Data entries
══════

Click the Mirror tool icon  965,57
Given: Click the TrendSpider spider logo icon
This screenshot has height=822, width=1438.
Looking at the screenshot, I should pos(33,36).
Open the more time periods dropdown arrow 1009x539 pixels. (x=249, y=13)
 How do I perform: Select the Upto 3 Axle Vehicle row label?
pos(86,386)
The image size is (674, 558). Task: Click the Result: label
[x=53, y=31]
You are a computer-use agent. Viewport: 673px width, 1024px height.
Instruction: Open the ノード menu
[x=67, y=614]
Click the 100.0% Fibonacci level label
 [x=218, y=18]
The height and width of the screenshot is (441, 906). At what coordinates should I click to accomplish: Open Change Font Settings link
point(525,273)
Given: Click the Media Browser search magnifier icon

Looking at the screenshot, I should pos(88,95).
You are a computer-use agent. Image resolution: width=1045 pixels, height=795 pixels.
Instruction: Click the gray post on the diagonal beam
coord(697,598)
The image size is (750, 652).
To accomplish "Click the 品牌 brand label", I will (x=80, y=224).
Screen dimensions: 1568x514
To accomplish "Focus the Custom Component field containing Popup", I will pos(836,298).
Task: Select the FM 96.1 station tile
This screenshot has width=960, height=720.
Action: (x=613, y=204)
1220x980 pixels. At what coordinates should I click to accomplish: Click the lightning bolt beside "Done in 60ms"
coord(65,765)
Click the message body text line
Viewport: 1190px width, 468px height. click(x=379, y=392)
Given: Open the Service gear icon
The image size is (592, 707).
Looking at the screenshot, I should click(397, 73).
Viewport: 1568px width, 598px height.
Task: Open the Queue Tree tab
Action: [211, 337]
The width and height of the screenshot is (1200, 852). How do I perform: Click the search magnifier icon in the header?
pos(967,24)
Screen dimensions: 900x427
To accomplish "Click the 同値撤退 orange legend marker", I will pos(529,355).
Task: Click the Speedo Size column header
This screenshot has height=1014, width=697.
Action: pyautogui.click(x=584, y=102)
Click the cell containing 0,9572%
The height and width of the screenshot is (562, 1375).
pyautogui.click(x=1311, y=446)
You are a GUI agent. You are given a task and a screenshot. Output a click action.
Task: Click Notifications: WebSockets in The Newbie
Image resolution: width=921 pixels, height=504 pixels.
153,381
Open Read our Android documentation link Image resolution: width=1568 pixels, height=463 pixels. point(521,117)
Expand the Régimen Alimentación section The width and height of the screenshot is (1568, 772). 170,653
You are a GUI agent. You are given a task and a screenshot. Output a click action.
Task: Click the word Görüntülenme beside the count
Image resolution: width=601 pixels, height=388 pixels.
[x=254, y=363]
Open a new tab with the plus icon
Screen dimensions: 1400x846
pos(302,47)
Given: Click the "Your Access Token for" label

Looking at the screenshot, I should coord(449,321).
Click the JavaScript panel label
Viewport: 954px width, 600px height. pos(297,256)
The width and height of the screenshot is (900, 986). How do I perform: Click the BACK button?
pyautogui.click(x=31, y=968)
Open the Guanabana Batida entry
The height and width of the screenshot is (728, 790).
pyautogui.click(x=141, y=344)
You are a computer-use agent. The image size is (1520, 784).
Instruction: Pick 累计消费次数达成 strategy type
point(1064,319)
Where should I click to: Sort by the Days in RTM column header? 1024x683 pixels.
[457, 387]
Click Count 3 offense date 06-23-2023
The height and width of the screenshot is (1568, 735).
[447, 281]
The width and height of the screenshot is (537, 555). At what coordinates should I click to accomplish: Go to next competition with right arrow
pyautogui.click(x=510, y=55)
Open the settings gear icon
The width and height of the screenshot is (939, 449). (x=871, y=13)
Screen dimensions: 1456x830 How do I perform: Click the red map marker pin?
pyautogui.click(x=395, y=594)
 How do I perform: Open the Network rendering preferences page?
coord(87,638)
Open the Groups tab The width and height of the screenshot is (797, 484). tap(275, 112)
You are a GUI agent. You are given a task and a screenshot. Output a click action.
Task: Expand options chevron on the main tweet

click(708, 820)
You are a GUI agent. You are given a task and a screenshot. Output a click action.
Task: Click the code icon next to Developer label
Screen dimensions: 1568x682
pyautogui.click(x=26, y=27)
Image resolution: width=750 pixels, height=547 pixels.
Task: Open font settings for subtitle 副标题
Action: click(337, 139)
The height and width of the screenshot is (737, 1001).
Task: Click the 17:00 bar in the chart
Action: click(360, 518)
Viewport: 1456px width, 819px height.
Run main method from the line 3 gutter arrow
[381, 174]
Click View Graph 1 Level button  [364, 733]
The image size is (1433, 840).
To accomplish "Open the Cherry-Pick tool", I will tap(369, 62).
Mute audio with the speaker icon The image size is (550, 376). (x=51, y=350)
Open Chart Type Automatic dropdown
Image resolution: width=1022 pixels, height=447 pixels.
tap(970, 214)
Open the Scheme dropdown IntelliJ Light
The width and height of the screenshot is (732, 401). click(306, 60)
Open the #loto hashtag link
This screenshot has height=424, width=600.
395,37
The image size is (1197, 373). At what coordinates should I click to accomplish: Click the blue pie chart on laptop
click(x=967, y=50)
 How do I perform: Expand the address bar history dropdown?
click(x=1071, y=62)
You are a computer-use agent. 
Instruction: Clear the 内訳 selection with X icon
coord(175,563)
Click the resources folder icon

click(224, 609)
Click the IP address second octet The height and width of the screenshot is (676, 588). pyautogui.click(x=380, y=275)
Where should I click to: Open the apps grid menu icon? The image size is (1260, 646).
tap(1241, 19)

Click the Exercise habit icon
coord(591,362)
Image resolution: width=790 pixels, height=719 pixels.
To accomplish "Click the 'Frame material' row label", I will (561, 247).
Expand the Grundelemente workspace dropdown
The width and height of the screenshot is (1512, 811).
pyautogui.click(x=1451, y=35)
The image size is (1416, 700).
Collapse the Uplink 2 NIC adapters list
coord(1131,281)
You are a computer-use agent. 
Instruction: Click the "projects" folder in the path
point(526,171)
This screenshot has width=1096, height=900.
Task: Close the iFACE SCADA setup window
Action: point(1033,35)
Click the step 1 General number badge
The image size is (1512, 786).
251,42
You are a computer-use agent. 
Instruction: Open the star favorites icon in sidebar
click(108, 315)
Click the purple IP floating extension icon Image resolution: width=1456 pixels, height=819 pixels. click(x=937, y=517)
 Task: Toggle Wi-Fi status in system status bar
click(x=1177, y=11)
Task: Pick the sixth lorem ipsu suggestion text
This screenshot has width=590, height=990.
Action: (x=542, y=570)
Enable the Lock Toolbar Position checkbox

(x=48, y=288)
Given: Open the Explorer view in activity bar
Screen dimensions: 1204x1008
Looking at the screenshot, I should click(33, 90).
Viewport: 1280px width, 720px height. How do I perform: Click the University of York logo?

══════

— Task —
Transcribe every line of the data entries above verbatim, from the first to the last.

— Response —
Click the Mirror tool icon  965,57
Given: Click the TrendSpider spider logo icon
This screenshot has height=822, width=1438.
Looking at the screenshot, I should pos(33,36).
Open the more time periods dropdown arrow 1009x539 pixels. (x=249, y=13)
 How do I perform: Select the Upto 3 Axle Vehicle row label?
pos(86,386)
The image size is (674, 558). Task: Click the Result: label
[x=53, y=31]
You are a computer-use agent. Viewport: 673px width, 1024px height.
Instruction: Open the ノード menu
[x=67, y=614]
Click the 100.0% Fibonacci level label
 [x=218, y=18]
The height and width of the screenshot is (441, 906). At what coordinates should I click to accomplish: Open Change Font Settings link
point(525,273)
Given: Click the Media Browser search magnifier icon

Looking at the screenshot, I should pos(88,95).
You are a computer-use agent. Image resolution: width=1045 pixels, height=795 pixels.
Instruction: Click the gray post on the diagonal beam
coord(697,598)
The image size is (750, 652).
To accomplish "Click the 品牌 brand label", I will (x=80, y=224).
Screen dimensions: 1568x514
To accomplish "Focus the Custom Component field containing Popup", I will pos(836,298).
Task: Select the FM 96.1 station tile
This screenshot has width=960, height=720.
Action: (x=613, y=204)
1220x980 pixels. At what coordinates should I click to accomplish: Click the lightning bolt beside "Done in 60ms"
coord(65,765)
Click the message body text line
Viewport: 1190px width, 468px height. click(x=379, y=392)
Given: Open the Service gear icon
The image size is (592, 707).
Looking at the screenshot, I should click(397, 73).
Viewport: 1568px width, 598px height.
Task: Open the Queue Tree tab
Action: [211, 337]
The width and height of the screenshot is (1200, 852). How do I perform: Click the search magnifier icon in the header?
pos(967,24)
Screen dimensions: 900x427
To accomplish "Click the 同値撤退 orange legend marker", I will pos(529,355).
Task: Click the Speedo Size column header
This screenshot has height=1014, width=697.
Action: pyautogui.click(x=584, y=102)
Click the cell containing 0,9572%
The height and width of the screenshot is (562, 1375).
pyautogui.click(x=1311, y=446)
You are a GUI agent. You are given a task and a screenshot. Output a click action.
Task: Click Notifications: WebSockets in The Newbie
Image resolution: width=921 pixels, height=504 pixels.
153,381
Open Read our Android documentation link Image resolution: width=1568 pixels, height=463 pixels. point(521,117)
Expand the Régimen Alimentación section The width and height of the screenshot is (1568, 772). 170,653
You are a GUI agent. You are given a task and a screenshot. Output a click action.
Task: Click the word Görüntülenme beside the count
Image resolution: width=601 pixels, height=388 pixels.
[x=254, y=363]
Open a new tab with the plus icon
Screen dimensions: 1400x846
pos(302,47)
Given: Click the "Your Access Token for" label

Looking at the screenshot, I should coord(449,321).
Click the JavaScript panel label
Viewport: 954px width, 600px height. pos(297,256)
The width and height of the screenshot is (900, 986). How do I perform: Click the BACK button?
pyautogui.click(x=31, y=968)
Open the Guanabana Batida entry
The height and width of the screenshot is (728, 790).
pyautogui.click(x=141, y=344)
You are a computer-use agent. The image size is (1520, 784).
Instruction: Pick 累计消费次数达成 strategy type
point(1064,319)
Where should I click to: Sort by the Days in RTM column header? 1024x683 pixels.
[457, 387]
Click Count 3 offense date 06-23-2023
The height and width of the screenshot is (1568, 735).
[447, 281]
The width and height of the screenshot is (537, 555). At what coordinates should I click to accomplish: Go to next competition with right arrow
pyautogui.click(x=510, y=55)
Open the settings gear icon
The width and height of the screenshot is (939, 449). (x=871, y=13)
Screen dimensions: 1456x830 How do I perform: Click the red map marker pin?
pyautogui.click(x=395, y=594)
 How do I perform: Open the Network rendering preferences page?
coord(87,638)
Open the Groups tab The width and height of the screenshot is (797, 484). tap(275, 112)
You are a GUI agent. You are given a task and a screenshot. Output a click action.
Task: Expand options chevron on the main tweet

click(708, 820)
You are a GUI agent. You are given a task and a screenshot. Output a click action.
Task: Click the code icon next to Developer label
Screen dimensions: 1568x682
pyautogui.click(x=26, y=27)
Image resolution: width=750 pixels, height=547 pixels.
Task: Open font settings for subtitle 副标题
Action: click(337, 139)
The height and width of the screenshot is (737, 1001).
Task: Click the 17:00 bar in the chart
Action: click(360, 518)
Viewport: 1456px width, 819px height.
Run main method from the line 3 gutter arrow
[381, 174]
Click View Graph 1 Level button  [364, 733]
The image size is (1433, 840).
To accomplish "Open the Cherry-Pick tool", I will tap(369, 62).
Mute audio with the speaker icon The image size is (550, 376). (x=51, y=350)
Open Chart Type Automatic dropdown
Image resolution: width=1022 pixels, height=447 pixels.
tap(970, 214)
Open the Scheme dropdown IntelliJ Light
The width and height of the screenshot is (732, 401). click(306, 60)
Open the #loto hashtag link
This screenshot has height=424, width=600.
395,37
The image size is (1197, 373). At what coordinates should I click to accomplish: Click the blue pie chart on laptop
click(x=967, y=50)
 How do I perform: Expand the address bar history dropdown?
click(x=1071, y=62)
You are a computer-use agent. 
Instruction: Clear the 内訳 selection with X icon
coord(175,563)
Click the resources folder icon

click(224, 609)
Click the IP address second octet The height and width of the screenshot is (676, 588). pyautogui.click(x=380, y=275)
Where should I click to: Open the apps grid menu icon? The image size is (1260, 646).
tap(1241, 19)

Click the Exercise habit icon
coord(591,362)
Image resolution: width=790 pixels, height=719 pixels.
To accomplish "Click the 'Frame material' row label", I will (561, 247).
Expand the Grundelemente workspace dropdown
The width and height of the screenshot is (1512, 811).
pyautogui.click(x=1451, y=35)
The image size is (1416, 700).
Collapse the Uplink 2 NIC adapters list
coord(1131,281)
You are a computer-use agent. 
Instruction: Click the "projects" folder in the path
point(526,171)
This screenshot has width=1096, height=900.
Task: Close the iFACE SCADA setup window
Action: point(1033,35)
Click the step 1 General number badge
The image size is (1512, 786).
251,42
You are a computer-use agent. 
Instruction: Open the star favorites icon in sidebar
click(108, 315)
Click the purple IP floating extension icon Image resolution: width=1456 pixels, height=819 pixels. click(x=937, y=517)
 Task: Toggle Wi-Fi status in system status bar
click(x=1177, y=11)
Task: Pick the sixth lorem ipsu suggestion text
This screenshot has width=590, height=990.
Action: (x=542, y=570)
Enable the Lock Toolbar Position checkbox

(x=48, y=288)
Given: Open the Explorer view in activity bar
Screen dimensions: 1204x1008
Looking at the screenshot, I should click(33, 90).
Viewport: 1280px width, 720px height. How do I perform: Click the University of York logo?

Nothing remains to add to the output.